In Australia, small portable dwellings are often called dongas. In Australia the word "demountable" in particular refers to portable classrooms.

In the United Kingdom the words "Portakabin", "Portacabin", "Bunkabin" and "terrapin" are commonly used to describe these buildings. The use of these words as generic descriptions of portable buildings has caused contention amongst some manufacturers.

The "Portakabin" spelling with a 'k' is a trademark owned by Portakabin Ltd to identify its range of relocatable and modular buildings but is often used as a generic trademark to mean any portable building of that general pattern. The spelling with a 'c' normally refers to similar temporary buildings made by other companies; Portakabin Ltd argues that the spelling "portacabin" is a misspelling.

§ **RECORDED DATA**
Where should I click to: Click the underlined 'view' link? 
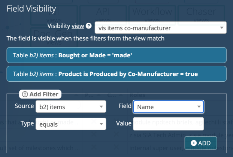coord(78,26)
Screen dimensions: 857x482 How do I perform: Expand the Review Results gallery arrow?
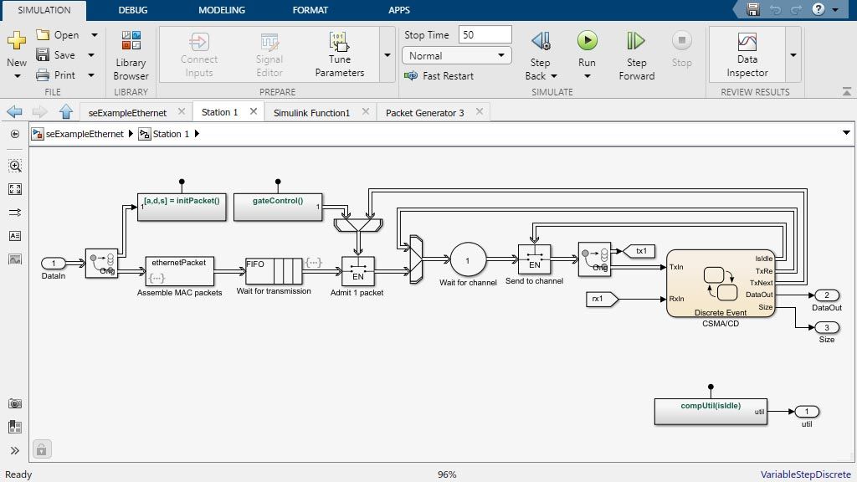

§ **TO DO**
1 - In the passage on portable buildings, who owns the trademark for the "Portakabin" spelling?
2 - Reproduce the part of the passage on portable buildings starting with "In Australia, small" and going on through "amongst some manufacturers.".

§ **RESPONSES FOR EACH TASK**
1 - Portakabin Ltd

2 -
In Australia, small portable dwellings are often called dongas. In Australia the word "demountable" in particular refers to portable classrooms.

In the United Kingdom the words "Portakabin", "Portacabin", "Bunkabin" and "terrapin" are commonly used to describe these buildings. The use of these words as generic descriptions of portable buildings has caused contention amongst some manufacturers.